HDLC is the default encapsulation used by Cisco routers over synchronous serial links. HDLC is a bit-oriented ISO standard Data Link layer protocol. It specifies a method to encapsulate data over synchronous serial links using frame characters and checksums. HDLC is a point-to-point protocol used on leased lines between Cisco devices. If you need to establish a link between a Cisco device and a non Cisco device, you must use PPP encapsulation instead of HDLC. No authentication can be used with HDLC. The reason each vendor has a proprietary encapsulation of HDLC is that they each have a different way for the HDLC protocol to communicate with the Network layer protocols, and the ISO standard doesn't allow for multiple protocols on a single link.
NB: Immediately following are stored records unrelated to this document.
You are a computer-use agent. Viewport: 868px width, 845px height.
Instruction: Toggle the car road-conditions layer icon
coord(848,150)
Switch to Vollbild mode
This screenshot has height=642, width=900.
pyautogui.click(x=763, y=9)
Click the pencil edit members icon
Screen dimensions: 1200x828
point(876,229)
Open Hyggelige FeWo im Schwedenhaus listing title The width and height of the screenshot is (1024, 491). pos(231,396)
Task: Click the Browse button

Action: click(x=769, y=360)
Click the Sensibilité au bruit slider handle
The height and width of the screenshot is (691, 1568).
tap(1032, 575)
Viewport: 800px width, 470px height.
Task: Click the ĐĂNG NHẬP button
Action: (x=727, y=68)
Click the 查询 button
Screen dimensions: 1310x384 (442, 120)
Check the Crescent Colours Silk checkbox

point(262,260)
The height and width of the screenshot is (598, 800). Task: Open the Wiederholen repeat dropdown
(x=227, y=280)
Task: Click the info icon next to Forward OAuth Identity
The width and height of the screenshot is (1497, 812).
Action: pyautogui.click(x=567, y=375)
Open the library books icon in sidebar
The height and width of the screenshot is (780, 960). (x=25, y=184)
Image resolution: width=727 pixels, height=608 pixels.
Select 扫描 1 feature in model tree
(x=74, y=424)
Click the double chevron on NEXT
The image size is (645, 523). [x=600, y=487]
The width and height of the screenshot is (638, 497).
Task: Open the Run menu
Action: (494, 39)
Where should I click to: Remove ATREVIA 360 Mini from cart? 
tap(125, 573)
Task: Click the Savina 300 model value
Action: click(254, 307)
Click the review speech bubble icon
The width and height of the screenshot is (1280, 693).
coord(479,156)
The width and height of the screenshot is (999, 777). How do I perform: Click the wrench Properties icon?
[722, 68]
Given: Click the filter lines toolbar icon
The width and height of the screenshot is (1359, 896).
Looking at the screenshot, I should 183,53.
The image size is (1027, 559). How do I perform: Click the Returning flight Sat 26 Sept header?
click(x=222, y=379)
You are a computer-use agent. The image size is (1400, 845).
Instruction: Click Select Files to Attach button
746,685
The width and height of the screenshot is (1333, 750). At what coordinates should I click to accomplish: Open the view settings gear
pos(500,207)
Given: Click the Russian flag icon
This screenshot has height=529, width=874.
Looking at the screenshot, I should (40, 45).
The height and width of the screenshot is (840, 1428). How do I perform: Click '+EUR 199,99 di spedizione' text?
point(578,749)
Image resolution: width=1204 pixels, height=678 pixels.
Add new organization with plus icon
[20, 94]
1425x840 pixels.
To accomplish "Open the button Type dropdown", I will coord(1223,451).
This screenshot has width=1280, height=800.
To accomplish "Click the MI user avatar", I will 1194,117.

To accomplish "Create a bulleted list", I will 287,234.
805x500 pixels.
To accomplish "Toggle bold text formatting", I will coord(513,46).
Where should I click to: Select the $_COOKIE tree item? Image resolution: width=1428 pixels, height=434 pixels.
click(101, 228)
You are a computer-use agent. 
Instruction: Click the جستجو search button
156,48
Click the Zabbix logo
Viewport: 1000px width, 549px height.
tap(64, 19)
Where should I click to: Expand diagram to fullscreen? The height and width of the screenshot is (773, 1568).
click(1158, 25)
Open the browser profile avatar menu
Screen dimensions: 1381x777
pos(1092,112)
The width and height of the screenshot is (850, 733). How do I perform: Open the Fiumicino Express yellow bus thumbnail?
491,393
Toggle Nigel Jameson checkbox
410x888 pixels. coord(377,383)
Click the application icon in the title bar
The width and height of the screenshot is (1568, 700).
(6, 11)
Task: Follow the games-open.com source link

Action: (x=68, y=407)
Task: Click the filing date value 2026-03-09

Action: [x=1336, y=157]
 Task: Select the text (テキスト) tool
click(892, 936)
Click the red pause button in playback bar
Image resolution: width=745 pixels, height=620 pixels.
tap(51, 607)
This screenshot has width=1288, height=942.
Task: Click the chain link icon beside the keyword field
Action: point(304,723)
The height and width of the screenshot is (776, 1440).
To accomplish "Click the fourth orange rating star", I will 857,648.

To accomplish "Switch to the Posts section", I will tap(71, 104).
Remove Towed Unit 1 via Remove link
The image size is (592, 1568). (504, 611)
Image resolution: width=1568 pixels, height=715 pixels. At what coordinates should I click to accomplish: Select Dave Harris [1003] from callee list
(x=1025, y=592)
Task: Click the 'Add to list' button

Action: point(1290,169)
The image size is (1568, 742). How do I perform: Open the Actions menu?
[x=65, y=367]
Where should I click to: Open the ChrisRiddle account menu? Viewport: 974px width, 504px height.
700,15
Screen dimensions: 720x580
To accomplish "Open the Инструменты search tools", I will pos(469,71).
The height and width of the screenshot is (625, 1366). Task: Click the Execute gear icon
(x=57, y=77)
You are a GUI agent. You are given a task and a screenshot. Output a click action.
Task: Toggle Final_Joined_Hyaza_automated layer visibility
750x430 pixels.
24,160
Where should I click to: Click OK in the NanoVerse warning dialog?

They needed a way for HDLC to communicate with layer-3 protocols so HDLC can carry more than one type of protocol.
Steven S. Minnick - CCNP/CCDP/CCAI/EE
Cisco Regional Academy Coordinator
Burlington County Institute of Technology
10 Hawkins Road
Medford, New Jersey 08055
www.bcit.cc/cisco
-----Original Message-----
From: stefan vogt [mailto:stefan-uwe_vogt@web.de]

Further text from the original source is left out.